S = Selectivity – No one spends their whole time analysing pure samples so the ability to detect A in the presence of B is always a key parameter. Mass spectrometry systems that provide MSn and/or high resolution/accurate mass (HRAM) data are very powerful in unequivocally identifying specific molecules even as low-level contaminants and then quantifying them. Good chromatographic separation also helps but the best results come from high performance chromatography with high performance mass spectrometry.

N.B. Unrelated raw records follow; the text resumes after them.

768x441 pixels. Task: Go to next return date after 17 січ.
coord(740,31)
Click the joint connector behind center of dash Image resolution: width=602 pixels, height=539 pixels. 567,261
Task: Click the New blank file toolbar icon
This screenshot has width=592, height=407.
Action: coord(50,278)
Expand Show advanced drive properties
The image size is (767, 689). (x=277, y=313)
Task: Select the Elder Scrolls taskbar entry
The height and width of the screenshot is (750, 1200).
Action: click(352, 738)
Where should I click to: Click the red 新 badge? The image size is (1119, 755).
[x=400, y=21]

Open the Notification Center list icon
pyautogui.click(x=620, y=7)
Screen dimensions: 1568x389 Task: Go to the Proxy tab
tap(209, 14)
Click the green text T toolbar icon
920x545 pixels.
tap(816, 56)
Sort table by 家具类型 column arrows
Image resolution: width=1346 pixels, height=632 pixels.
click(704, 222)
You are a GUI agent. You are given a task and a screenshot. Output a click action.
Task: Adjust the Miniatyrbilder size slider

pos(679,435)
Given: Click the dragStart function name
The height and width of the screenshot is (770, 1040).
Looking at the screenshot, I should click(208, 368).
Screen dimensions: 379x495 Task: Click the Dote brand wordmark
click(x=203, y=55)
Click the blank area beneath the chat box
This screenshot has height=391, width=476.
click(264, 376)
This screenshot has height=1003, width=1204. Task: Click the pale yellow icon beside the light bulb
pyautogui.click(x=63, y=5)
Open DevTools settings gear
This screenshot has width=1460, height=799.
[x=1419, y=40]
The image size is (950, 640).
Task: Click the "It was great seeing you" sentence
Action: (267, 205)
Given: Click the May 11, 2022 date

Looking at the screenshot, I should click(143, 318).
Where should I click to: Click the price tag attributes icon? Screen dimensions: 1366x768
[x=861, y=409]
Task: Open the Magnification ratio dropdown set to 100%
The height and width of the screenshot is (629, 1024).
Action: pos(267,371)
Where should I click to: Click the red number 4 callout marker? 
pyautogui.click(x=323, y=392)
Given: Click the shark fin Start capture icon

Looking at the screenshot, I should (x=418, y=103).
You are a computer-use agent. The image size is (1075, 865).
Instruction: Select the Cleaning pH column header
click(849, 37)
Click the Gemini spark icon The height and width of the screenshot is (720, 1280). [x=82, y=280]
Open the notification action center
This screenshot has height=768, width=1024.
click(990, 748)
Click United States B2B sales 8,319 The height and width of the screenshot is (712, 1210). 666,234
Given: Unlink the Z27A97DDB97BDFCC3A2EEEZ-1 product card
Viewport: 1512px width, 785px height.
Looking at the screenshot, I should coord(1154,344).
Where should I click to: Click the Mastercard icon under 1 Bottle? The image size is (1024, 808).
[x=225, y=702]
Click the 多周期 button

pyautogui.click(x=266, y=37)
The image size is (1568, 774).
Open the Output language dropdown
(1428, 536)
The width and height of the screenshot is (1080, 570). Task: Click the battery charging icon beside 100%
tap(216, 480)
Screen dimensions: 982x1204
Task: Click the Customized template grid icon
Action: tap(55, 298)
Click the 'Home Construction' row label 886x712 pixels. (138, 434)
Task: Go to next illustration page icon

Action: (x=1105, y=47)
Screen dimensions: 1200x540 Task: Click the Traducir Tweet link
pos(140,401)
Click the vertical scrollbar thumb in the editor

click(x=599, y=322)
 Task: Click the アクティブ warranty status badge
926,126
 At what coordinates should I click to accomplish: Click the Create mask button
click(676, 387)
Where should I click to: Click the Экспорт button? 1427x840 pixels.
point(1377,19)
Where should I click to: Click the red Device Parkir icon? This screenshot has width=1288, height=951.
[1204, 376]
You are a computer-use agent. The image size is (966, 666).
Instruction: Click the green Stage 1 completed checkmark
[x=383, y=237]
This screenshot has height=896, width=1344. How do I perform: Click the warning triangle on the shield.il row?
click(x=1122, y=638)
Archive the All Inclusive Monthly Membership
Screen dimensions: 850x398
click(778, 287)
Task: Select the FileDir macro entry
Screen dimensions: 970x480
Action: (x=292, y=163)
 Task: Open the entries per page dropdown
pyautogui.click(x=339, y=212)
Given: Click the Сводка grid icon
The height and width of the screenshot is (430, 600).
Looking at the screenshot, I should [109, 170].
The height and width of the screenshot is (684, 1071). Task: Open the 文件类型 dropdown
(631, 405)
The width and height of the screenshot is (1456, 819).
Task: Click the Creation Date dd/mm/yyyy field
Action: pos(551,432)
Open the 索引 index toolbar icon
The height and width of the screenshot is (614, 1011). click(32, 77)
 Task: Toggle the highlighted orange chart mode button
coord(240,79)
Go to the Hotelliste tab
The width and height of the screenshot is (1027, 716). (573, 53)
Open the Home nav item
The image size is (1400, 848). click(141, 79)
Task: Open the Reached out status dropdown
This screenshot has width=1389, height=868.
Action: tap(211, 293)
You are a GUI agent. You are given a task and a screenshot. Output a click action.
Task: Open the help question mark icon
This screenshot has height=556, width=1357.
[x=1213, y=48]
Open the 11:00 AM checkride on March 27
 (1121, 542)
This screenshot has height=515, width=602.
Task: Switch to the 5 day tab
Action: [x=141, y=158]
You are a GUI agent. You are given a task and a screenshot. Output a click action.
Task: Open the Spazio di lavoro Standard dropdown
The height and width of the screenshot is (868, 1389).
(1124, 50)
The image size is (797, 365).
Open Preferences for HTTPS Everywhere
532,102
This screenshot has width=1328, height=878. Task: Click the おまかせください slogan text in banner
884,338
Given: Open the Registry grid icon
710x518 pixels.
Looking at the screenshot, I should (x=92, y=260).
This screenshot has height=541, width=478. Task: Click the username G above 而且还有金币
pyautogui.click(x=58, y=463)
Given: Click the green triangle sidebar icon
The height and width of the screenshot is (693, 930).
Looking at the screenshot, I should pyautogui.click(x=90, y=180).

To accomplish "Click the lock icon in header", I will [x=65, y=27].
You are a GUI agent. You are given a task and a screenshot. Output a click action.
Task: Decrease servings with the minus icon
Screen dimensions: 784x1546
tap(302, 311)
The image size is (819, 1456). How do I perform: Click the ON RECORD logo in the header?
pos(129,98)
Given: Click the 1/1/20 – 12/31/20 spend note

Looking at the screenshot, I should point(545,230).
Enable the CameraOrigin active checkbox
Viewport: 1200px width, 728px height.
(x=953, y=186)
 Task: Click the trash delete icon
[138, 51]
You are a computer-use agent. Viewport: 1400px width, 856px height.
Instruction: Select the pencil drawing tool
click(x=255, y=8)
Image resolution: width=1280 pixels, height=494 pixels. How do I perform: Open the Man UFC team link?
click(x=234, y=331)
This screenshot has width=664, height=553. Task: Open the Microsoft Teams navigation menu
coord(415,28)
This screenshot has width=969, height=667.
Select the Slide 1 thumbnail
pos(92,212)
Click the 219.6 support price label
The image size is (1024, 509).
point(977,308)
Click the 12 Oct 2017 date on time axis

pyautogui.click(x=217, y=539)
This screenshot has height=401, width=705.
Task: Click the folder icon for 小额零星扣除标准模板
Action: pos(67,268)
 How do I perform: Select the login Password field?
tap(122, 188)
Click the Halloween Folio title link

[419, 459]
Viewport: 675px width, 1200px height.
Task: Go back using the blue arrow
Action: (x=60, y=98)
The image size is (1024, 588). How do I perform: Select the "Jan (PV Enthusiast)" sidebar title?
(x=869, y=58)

S = Speed – It seems speed of analysis, sometimes coupled with ease-of-use, has become increasingly important over the years. With ever-increasing demands on higher sample throughput, faster analyses are a great benefit. It’s far more than just scan speed though; speed should refer to the full workflow from sample logging to results being delivered. Well-developed software applications are a key part in delivering speed and quality of answers.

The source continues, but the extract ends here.